Setting the nuttiness of Donald Trump and his candidacy aside, the 2016 presidential campaign serves as a fitting reminder of America’s deepening partisan divide. Americans have not only grown more ideologically polarized over the past couple of decades, Republicans and Democrats are drawn to very different kind of places. Back in 2004, Bill Bishop dubbed the self-segregation of Americans into like-minded communities, “The Big Sort.” (My next post for CityLab will dig into how these differences are shaping the 2016 election results. So stay tuned!)
A recent study by Ron Johnston, David Manley, and Kelvyn Jones in Annals of American Association of Geographers takes a deep dive into the big sort in American politics, examining the past six presidential elections, from 1992 to 2012, spanning Bill Clinton to Barack Obama. While most research examines America’s partisan divide across states—Andrew Gelman’s book, Red State, Blue State, Rich State, Poor Statebeing perhaps the best example—this study does so across three different geographic levels or scales: nine broad Census divisions or regions, 50 states, and more than 3,000 counties.
The chart above shows the distribution of votes for these divisions, states, and counties using the minimum, maximum, and average percentage of Democratic votes that each geographic level garnered. The takeaway is that there’s substantial evidence of a growing spatial polarization across all three. Aside from a blip in 1996, there’s been a general decline in the minimum number of Democratic voters and an increase in the maximum number of Democratic voters at each scale.

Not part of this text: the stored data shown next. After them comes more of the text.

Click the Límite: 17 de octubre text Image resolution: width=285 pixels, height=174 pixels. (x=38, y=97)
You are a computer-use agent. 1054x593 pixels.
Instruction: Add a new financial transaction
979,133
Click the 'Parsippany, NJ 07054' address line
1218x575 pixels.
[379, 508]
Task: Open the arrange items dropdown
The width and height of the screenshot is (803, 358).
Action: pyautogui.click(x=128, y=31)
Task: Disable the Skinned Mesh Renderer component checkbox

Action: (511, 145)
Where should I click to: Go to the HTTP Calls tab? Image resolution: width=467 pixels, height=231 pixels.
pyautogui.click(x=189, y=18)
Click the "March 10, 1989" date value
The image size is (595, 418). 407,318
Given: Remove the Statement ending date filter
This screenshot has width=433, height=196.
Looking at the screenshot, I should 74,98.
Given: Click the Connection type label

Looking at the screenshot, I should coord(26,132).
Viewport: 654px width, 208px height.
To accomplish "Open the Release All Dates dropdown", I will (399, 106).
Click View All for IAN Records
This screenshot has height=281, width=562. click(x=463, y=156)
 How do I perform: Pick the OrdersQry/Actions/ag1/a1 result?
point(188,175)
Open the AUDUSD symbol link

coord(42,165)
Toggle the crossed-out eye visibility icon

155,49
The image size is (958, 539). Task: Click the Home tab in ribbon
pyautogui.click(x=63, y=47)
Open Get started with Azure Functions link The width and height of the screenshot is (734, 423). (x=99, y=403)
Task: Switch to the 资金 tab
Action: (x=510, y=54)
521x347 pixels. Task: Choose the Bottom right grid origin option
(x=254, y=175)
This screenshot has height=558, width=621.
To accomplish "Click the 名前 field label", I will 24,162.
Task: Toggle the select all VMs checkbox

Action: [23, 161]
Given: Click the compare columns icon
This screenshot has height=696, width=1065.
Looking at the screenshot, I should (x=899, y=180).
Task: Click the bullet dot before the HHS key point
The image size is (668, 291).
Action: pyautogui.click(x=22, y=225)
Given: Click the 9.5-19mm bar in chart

This pattern is even more amplified as the geographic scale gets smaller. In 1992, the gap between divisions with the least and greatest support for Democrats was ten percentage points. By 2012, the largest gap had grown to more than 20 percentage points. At the state level, it grew from 26 points to more than 46 points. And at the county level it expanded from 75 points to 90 points. In 2012, Democrats carried just 3.5 percent of votes in the minimum county and 94 percent of the votes in their maximum county.